Avital : Alors, j’espère que tu ne m’en voudras pas, mais comme ce virus est particulièrement tenace et agressif, il faut à mon avis le traiter de la même manière, en lui assénant de façon agressive un coup puissant. Ça ne peut donc pas être quelque chose qui viserait l’apaisement, comme un antidote, mais il faut sérieusement et pour de bon l’anéantir. Ce qui, dans mon expérience, et la compréhension que je me fais de l’histoire, me renvoie à une certaine violence contre les minorités et contre les femmes, qui sont traitées, ou plutôt maltraitées, ou perçues comme de la vermine ; comme un virus qui doit être supprimé, éradiqué, annihilé de manière agressive et réactive.
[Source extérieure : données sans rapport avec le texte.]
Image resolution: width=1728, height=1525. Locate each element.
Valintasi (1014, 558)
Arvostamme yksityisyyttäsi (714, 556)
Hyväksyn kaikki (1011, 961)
Et si j’en crois mes identités multiples — et c’est quelque chose que Kafka a bien montré dans La Métamorphose — on est déjà vermine, on est déjà “la dernière merde” de l’existence, et c’est donc comme ça, avec son être-vermine, qu’on combat un virus. Cette idée est très noire, elle n’est certainement pas drôle, elle ne nous éclaire en rien et ne nous sort pas de notre désespoir. Or si je suis, et me suis construit des anticorps, c’est parce qu’il a fallu que j’incorpore, non sans mal ni difficulté, mais je n’avais pas le choix, l’aspect le plus négatif et destructeur de cet être viral qu’il nous faut combattre. Ce qui veut donc dire qu’on doit trouver ce virus immunitaire à l’intérieur, celui qui créera des anticorps et qui permettra d’engager la lutte. Le corps est fait pour la guerre, c’est une zone de conflit, et il sait comment répondre à cet appel hostile et pernicieux quand il le faut — parfois.

 

Joseph : Merci beaucoup Avital Ronell.

 

Avital : Tout le plaisir était pour moi.